A traversal may consist of a single step, but in practice it is almost always composed of multiple steps that progressively narrow, transform, or project the result set.

 

The Traversal Source

All Gremlin traversals begin with a traversal source, commonly named g. The traversal source acts as the entry point into the graph and provides the initial steps used to start a traversal.

graph = TinkerGraph.open()
g = graph.traversal()

gremlin> graph = TinkerGraph.open()
==>tinkergraph[vertices:0 edges:0]
gremlin> 
gremlin> g = graph.traversal()
==>graphtraversalsource[tinkergraph[vertices:0 edges:0], standard]

This statement creates a GraphTraversalSource instance backed by the underlying graph. From this point onward, all traversals are expressed by invoking methods on g.

 

Starting Points: V() and E()

Most traversals begin with either:

 

·      g.V(): to start from vertices

·      g.E(): to start from edges

 

The V() step returns a traversal over vertices, while the E() step returns a traversal over edges. These steps can be used both at the beginning of a traversal and, in certain cases, in the middle of a traversal to switch context.

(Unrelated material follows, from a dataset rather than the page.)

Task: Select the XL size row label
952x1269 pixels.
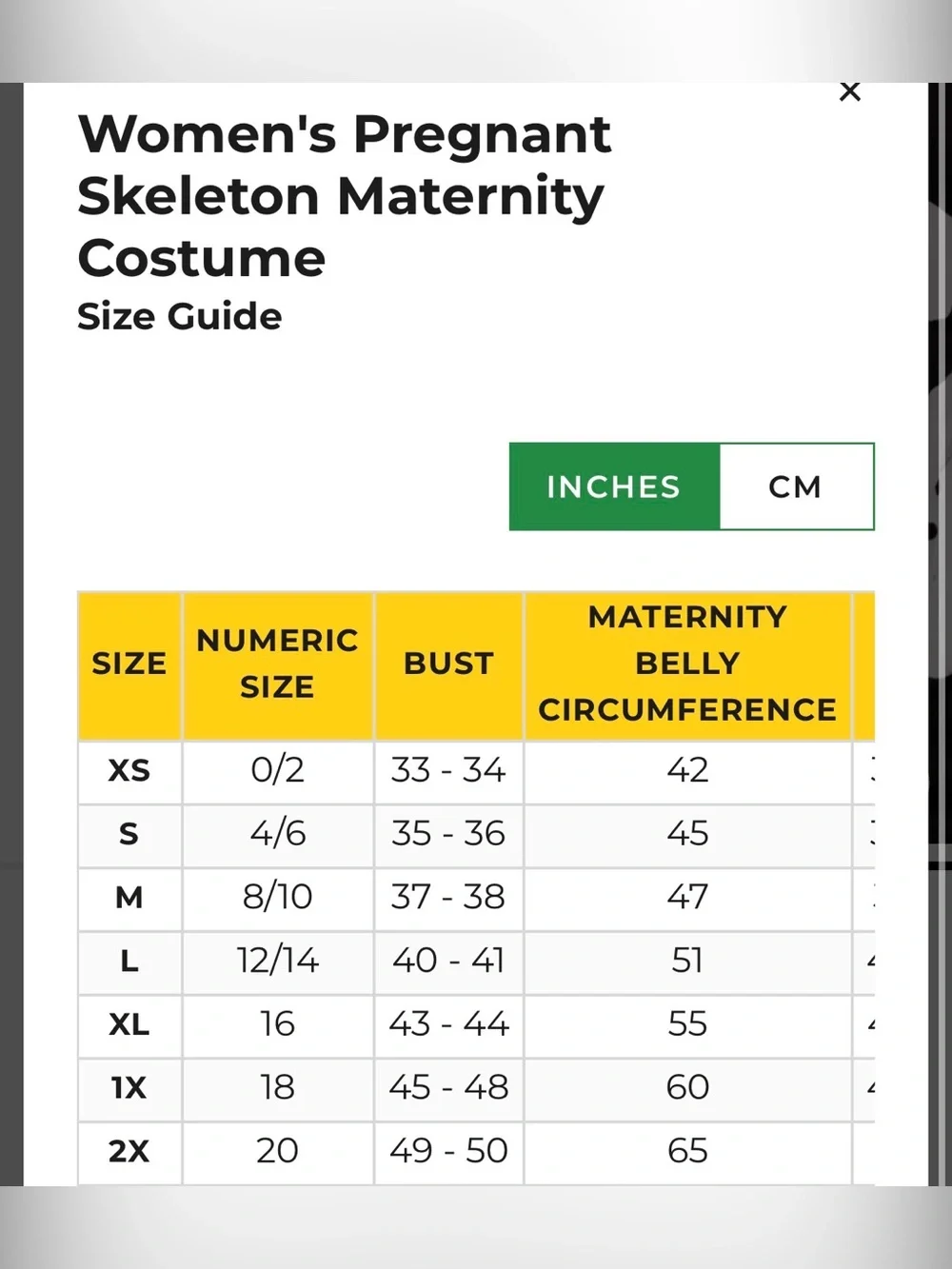Action: click(x=129, y=1025)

Their advanced usage will be explored later in this tutorial series.

 

At this introductory stage, it is helpful to think of:

 

·      g.V() as "looking at all vertices in the graph"

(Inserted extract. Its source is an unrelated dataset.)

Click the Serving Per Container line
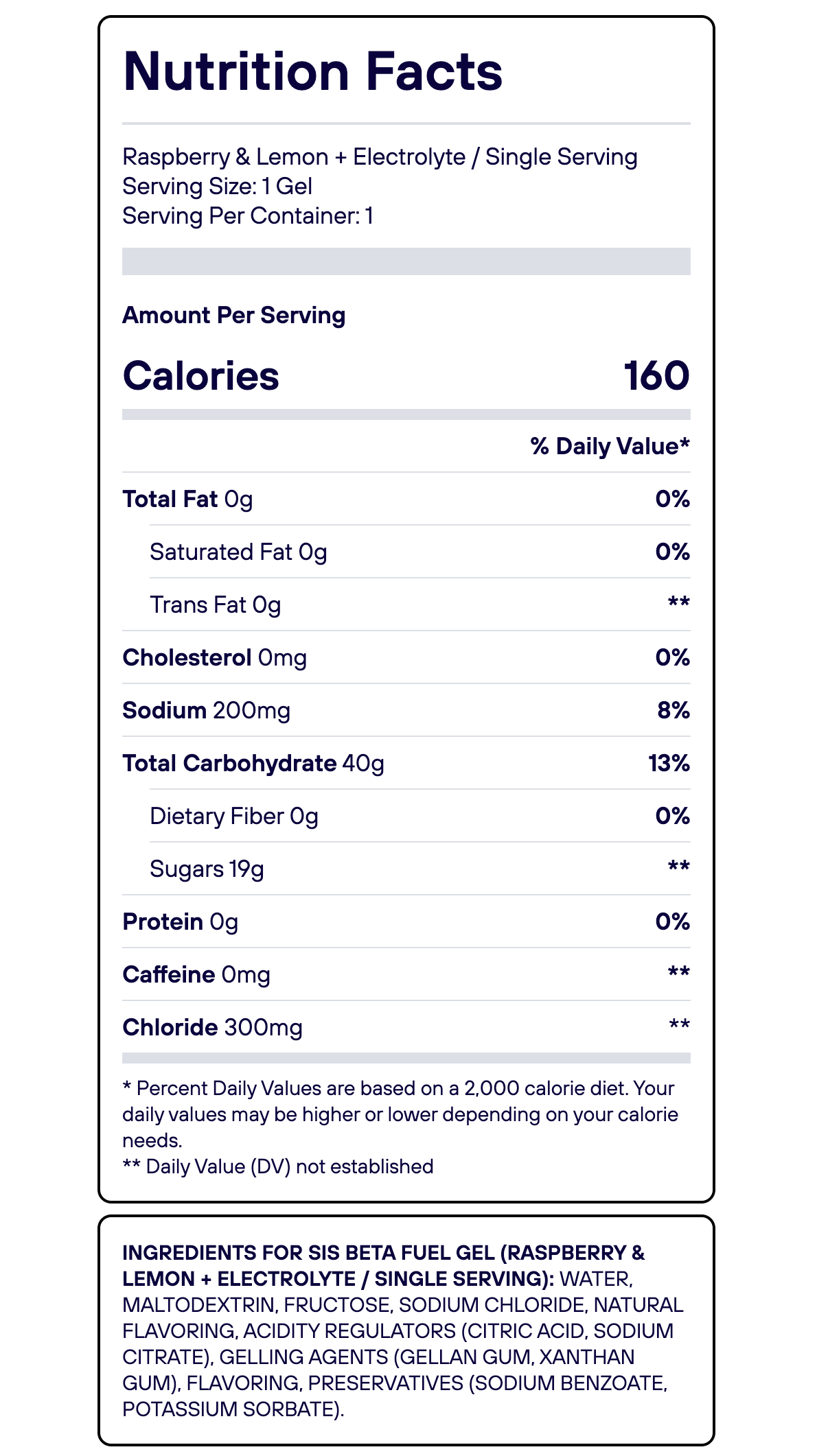817x1456 pixels. click(247, 216)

·      g.E() as "looking at all edges in the graph"

 

Additional steps are then applied to filter, navigate, or reshape these elements. Both V() and E() also accept parameters that restrict the traversal to a specific subset of vertices or edges, such as those with known identifiers. For now, we will focus on their parameterless forms.

 

Filtering Traversals with has and hasLabel

To refine the set of vertices or edges under consideration, Gremlin provides filtering steps. Two of the most frequently used filters are:

 

·      hasLabel(label): filters elements by label

·      has(key, value): filters elements by property key and value

 

These steps act as predicates, allowing only elements that satisfy the specified condition to pass through the traversal. While Gremlin offers many variations of the has step, including predicates and composite conditions, these two forms are sufficient to begin writing meaningful traversals.

 

Creating Sample Data: Employee Vertices

Consider the following example graph containing employee data. Each employee is represented as a vertex with the label employee and a set of properties.

 

g.addV('employee').
  property('name', 'Asha').
  property('department', 'Engineering').
  property('location', 'India')

g.addV('employee').
  property('name', 'Ravi').
  property('department', 'Engineering').
  property('location', 'India')

g.addV('employee').
  property('name', 'Kiran').
  property('department', 'Engineering').
  property('location', 'USA')

g.addV('employee').
  property('name', 'Meera').
  property('department', 'HR').
  property('location', 'India')

g.addV('employee').
  property('name', 'Anita').
  property('department', 'HR').
  property('location', 'USA')

gremlin> g.addV('employee').
......1>   property('name', 'Asha').
......2>   property('department', 'Engineering').
......3>   property('location', 'India')
==>v[0]
gremlin> 
gremlin> g.addV('employee').
......1>   property('name', 'Ravi').
......2>   property('department', 'Engineering').
......3>   property('location', 'India')
==>v[4]
gremlin> 
gremlin> g.addV('employee').
......1>   property('name', 'Kiran').
......2>   property('department', 'Engineering').
......3>   property('location', 'USA')
==>v[8]
gremlin> 
gremlin> g.addV('employee').
......1>   property('name', 'Meera').
......2>   property('department', 'HR').
......3>   property('location', 'India')
==>v[12]
gremlin> 
gremlin> g.addV('employee').
......1>   property('name', 'Anita').
......2>   property('department', 'HR').
......3>   property('location', 'USA')
==>v[16]
gremlin>

Querying by Label

The following traversal returns all vertices that have the label employee:

g.V().hasLabel('employee')

This traversal:

·      Starts with all vertices in the graph

·      Filters them to retain only those whose label is employee

 

At this stage, the traversal returns a stream of vertices rather than concrete values.

gremlin> g.V().
......1>   hasLabel('employee').
......2>   valueMap(true)
==>[id:0,label:employee,name:[Asha],location:[India],department:[Engineering]]
==>[id:16,label:employee,name:[Anita],location:[USA],department:[HR]]
==>[id:4,label:employee,name:[Ravi],location:[India],department:[Engineering]]
==>[id:8,label:employee,name:[Kiran],location:[USA],department:[Engineering]]
==>[id:12,label:employee,name:[Meera],location:[India],department:[HR]]

Querying by Property

To locate a specific Vertex by name, the has step can be used:

g.V().has('name', 'Asha')

This traversal returns the vertex representing the employee named Asha. Note that this query does not explicitly check the label. If multiple vertex types share a name property, the result set may include unexpected elements.

gremlin> g.V().
......1>   has('name', 'Asha').
......2>   valueMap(true)
==>[id:0,label:employee,name:[Asha],location:[India],department:[Engineering]]

   

Combining Label and Property Filters

In practice, it is common to combine label and property filters to make queries more precise. The following two traversals are equivalent.

 

·      g.V().hasLabel('employee').has('name', 'Asha')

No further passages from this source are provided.